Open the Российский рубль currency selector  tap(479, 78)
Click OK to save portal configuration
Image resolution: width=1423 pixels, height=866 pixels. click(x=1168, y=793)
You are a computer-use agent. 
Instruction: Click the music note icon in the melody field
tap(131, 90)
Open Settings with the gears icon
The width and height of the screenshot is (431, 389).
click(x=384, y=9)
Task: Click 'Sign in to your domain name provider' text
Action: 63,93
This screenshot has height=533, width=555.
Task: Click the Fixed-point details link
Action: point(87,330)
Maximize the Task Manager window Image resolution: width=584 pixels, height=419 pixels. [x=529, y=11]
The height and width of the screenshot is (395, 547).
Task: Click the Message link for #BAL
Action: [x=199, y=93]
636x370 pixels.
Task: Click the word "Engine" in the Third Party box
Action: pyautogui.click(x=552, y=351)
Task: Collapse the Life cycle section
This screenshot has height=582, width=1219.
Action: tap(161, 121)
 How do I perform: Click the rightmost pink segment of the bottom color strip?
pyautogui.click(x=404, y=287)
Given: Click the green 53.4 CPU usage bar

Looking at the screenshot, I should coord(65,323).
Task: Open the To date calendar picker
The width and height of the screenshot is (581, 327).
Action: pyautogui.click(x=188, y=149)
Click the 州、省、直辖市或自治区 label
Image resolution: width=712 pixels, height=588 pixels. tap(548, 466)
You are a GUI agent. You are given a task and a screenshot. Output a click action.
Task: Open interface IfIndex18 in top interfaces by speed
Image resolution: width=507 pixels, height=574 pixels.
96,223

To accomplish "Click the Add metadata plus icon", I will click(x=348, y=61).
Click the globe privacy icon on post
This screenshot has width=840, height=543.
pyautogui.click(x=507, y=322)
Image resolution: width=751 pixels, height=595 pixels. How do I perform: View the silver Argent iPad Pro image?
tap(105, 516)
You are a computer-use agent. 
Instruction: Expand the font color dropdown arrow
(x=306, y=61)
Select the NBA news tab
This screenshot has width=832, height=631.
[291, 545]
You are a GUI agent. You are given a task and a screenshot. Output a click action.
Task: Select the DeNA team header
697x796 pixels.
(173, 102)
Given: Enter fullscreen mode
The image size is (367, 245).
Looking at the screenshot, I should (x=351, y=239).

□ □ □ □

The data above must be returned in full, exactly as written.

Open the Российский рубль currency selector  tap(479, 78)
Click OK to save portal configuration
Image resolution: width=1423 pixels, height=866 pixels. click(x=1168, y=793)
You are a computer-use agent. 
Instruction: Click the music note icon in the melody field
tap(131, 90)
Open Settings with the gears icon
The width and height of the screenshot is (431, 389).
click(x=384, y=9)
Task: Click 'Sign in to your domain name provider' text
Action: 63,93
This screenshot has height=533, width=555.
Task: Click the Fixed-point details link
Action: point(87,330)
Maximize the Task Manager window Image resolution: width=584 pixels, height=419 pixels. [x=529, y=11]
The height and width of the screenshot is (395, 547).
Task: Click the Message link for #BAL
Action: [x=199, y=93]
636x370 pixels.
Task: Click the word "Engine" in the Third Party box
Action: pyautogui.click(x=552, y=351)
Task: Collapse the Life cycle section
This screenshot has height=582, width=1219.
Action: tap(161, 121)
 How do I perform: Click the rightmost pink segment of the bottom color strip?
pyautogui.click(x=404, y=287)
Given: Click the green 53.4 CPU usage bar

Looking at the screenshot, I should coord(65,323).
Task: Open the To date calendar picker
The width and height of the screenshot is (581, 327).
Action: pyautogui.click(x=188, y=149)
Click the 州、省、直辖市或自治区 label
Image resolution: width=712 pixels, height=588 pixels. tap(548, 466)
You are a GUI agent. You are given a task and a screenshot. Output a click action.
Task: Open interface IfIndex18 in top interfaces by speed
Image resolution: width=507 pixels, height=574 pixels.
96,223

To accomplish "Click the Add metadata plus icon", I will click(x=348, y=61).
Click the globe privacy icon on post
This screenshot has width=840, height=543.
pyautogui.click(x=507, y=322)
Image resolution: width=751 pixels, height=595 pixels. How do I perform: View the silver Argent iPad Pro image?
tap(105, 516)
You are a computer-use agent. 
Instruction: Expand the font color dropdown arrow
(x=306, y=61)
Select the NBA news tab
This screenshot has width=832, height=631.
[291, 545]
You are a GUI agent. You are given a task and a screenshot. Output a click action.
Task: Select the DeNA team header
697x796 pixels.
(173, 102)
Given: Enter fullscreen mode
The image size is (367, 245).
Looking at the screenshot, I should (x=351, y=239).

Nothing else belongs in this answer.